O FMI projeta um aumento de preços de 548% para este ano e 629% para 2026. Outros economistas apontam para um aumento até acima de 800%.
Jacinto Moreno vive isso na prática. "Se ganhamos 20 bolívares, gastamos 50", resume este comerciante informal à AFP no centro de Caracas. "Os preços sobem todos os dias".
Maduro se orgulha de sua gestão da economia, que afirma estar sob cerco dos Estados Unidos entre sanções econômicas e agora uma mobilização militar no Caribe que denuncia como uma ameaça de derrubada e uma tentativa de se apoderar das riquezas petrolíferas da Venezuela.
Projeta um crescimento do PIB superior a 9% em 2025. O FMI estima 0,5% e alguns analistas 3%.
"Não dá para comprar"
Norma Guzmán sai da loja com três tomates em uma sacola.
"Faço as compras no mercado diariamente porque não dá para comprar", diz esta dona de casa.
O economista Oscar Torrealba projeta uma inflação de 811% para 2025. "Isso indiscutivelmente nos aproxima muito de um cenário hiperinflacionário", aponta.
"Para poder considerar hiperinflação em um país, deve haver variações (de preços) acima de 50% ao mês durante três períodos (meses) consecutivos", explica este analista baseado na Colômbia.
Outros especialistas apontam que uma inflação interanual de 500% já é considerada hiper, sobretudo porque no mundo o indicador é baixo. É uma teoria que desloca a definição de meados do século XX de 50% ao mês por um ano.
Poucos economistas que vivem na Venezuela se atrevem a desafiar em público o discurso oficial, depois que no meio do ano foram detidos vários profissionais, incluindo um ex-ministro das Finanças.
As prisões nunca foram anunciadas oficialmente, mas coincidiram com uma série de operações policiais contra a divulgação do preço do dólar paralelo em páginas que foram eliminadas.
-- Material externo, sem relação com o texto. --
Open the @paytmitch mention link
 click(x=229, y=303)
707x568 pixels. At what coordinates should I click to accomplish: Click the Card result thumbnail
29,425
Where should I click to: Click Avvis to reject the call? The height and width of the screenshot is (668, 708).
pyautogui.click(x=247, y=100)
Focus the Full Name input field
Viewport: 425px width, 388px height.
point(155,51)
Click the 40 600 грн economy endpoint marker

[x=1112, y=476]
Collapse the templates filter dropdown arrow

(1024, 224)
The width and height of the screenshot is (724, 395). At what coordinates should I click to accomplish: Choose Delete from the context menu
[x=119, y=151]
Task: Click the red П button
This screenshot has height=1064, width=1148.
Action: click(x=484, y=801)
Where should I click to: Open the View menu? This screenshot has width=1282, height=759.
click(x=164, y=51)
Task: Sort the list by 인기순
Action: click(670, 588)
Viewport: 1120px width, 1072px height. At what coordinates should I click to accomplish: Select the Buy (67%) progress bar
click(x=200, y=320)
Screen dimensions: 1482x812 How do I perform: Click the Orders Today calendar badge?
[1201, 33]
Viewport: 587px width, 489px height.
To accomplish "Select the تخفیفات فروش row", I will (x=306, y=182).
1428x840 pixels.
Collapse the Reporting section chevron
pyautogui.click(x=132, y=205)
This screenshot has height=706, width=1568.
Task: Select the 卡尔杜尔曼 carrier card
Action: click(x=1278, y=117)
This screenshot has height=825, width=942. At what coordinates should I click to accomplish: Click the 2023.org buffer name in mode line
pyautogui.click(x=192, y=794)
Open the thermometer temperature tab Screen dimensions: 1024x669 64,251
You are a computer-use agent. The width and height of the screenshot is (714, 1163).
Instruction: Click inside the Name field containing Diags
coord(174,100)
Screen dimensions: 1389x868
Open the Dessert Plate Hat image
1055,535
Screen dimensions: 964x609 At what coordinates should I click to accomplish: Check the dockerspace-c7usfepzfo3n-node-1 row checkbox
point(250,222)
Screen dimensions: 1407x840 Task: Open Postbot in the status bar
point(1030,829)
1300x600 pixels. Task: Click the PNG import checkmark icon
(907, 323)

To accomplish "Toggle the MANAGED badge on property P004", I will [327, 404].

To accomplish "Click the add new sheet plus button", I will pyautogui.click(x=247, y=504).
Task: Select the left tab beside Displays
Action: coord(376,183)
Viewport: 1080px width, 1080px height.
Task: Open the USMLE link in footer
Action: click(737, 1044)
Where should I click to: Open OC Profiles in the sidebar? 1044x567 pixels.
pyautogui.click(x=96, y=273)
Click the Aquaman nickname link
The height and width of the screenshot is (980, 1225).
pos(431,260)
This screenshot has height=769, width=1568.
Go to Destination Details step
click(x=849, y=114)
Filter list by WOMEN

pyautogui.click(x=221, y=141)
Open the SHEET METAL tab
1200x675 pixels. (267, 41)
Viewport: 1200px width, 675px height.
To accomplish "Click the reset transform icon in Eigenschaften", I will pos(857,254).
A referência ficou então ao livre-arbítrio do cambista ou em criptomoedas.
"Mais acelerado"
Não há escassez na Venezuela, ao contrário dos anos de crise profunda, quando as pessoas ficavam horas na fila para comprar meio quilo de café ou açúcar.
Maduro abordou então a situação com mais disciplina fiscal, parou a emissão de moeda, relaxou controles e despenalizou o uso do dólar, que passou a ser a moeda de fato. De fato, a Venezuela reporta uma inflação em dólares, que Torrealba situou em outubro em quase 80% ao ano.
O dólar é, de fato, a chave deste novo cenário inflacionário em um momento econômico com pouco espaço para ação.
Um dos principais fornecedores de divisas ao sistema era a petroleira Chevron, que agora opera de forma limitada e paga royalties ao Estado em petróleo e não em dinheiro como antes.
A Venezuela vende esse petróleo no mercado ilegal com grandes descontos.
Agora, com menos dólares no mercado, disparou uma diferença cambial que chegou a superar 60% entre a cotação oficial e a paralela.
Ao longo do ano, a cotação do dólar disparou quase 400%.
"Isso é repassado para a inflação", explica Juan Carlos Valdez, professor de Economia Política e deputado eleito pelo oficialismo. Só que a inflação sobe em um ritmo "mais acelerado que o movimento da taxa de câmbio" pelos ajustes que fazem os comerciantes para se protegerem, argumenta.